2) A Igreja foi confiada aos apóstolos. Não há a menor sombra de dúvida de que os apóstolos ocupam uma posição de maior autoridade que os demais discípulos de Jesus. Os doze estariam com Jesus e pregariam e expulsariam demônios em nome de Cristo (Mc 3:13-14). As chaves do reino dos céus foram dadas a um apóstolo (Mt 16:19) e apascentar as ovelhas de Cristo é um dever apostólico (Jo 21:17). Fica claro que os apóstolos é quem deveriam cuidar da Igreja depois que Cristo subisse aos céus. Se você achar que os Evangelhos não são claros a esse respeito, uma leitura superficial de Atos dos Apóstolos deverá retirar suas dúvidas sobre o assunto.
3) Governar é servir. Em Marcos 10:35-45 há uma história muito esclarecedora sobre esse ponto. Tiago e João pediram para ficar à direita e à esquerda de Jesus quando Ele estivesse em glória. Cristo não prometeu atender ao pedido deles, mas fez uma exortação a todos os apóstolos. Os governadores dos povos mantém as pessoas sob domínio. O foco está no poder em si, e não no bem ao próximo. Cristo, no entanto, diz que o maior deve ser o servo de todos (Mc 10:44). E Ele mesmo é um exemplo disso. Cristo não veio para ser servido, veio para servir e dar a sua vida em resgate por muitos (Mc 10:45).

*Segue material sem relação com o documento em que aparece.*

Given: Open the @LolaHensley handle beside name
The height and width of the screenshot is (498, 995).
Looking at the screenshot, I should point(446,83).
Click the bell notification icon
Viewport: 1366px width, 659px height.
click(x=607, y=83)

Dessas três afirmações, existem outras que podemos extrair. Por exemplo, o governo da Igreja é um misto de centralidade e pluralidade. O governo é central porque está debaixo de Cristo e dos apóstolos. Mas é plural porque não está nas mãos de um único apóstolo (este ponto fica mais claro em Atos do que nos Evangelhos, e pretendo falar dele posteriormente). Por outro lado, a autoridade deve ser usada não para dominar, mas sim para servir à Igreja.
Existem outras coisas sobre o sistema de Jesus que eu gostaria de falar, mas ficam melhor em outros posts, mais específicos. Por exemplo, que Jesus aprovava a disciplina da Igreja, inclusive com a exclusão (Mt 18:15-18). Ou o ensino dele sobre o juízo divino. Mas isso fica para depois.
No próximo post pretendo falar sobre como os apóstolos estruturaram a igreja. E entrar em pontos como localismo, congregacionalismo, etc.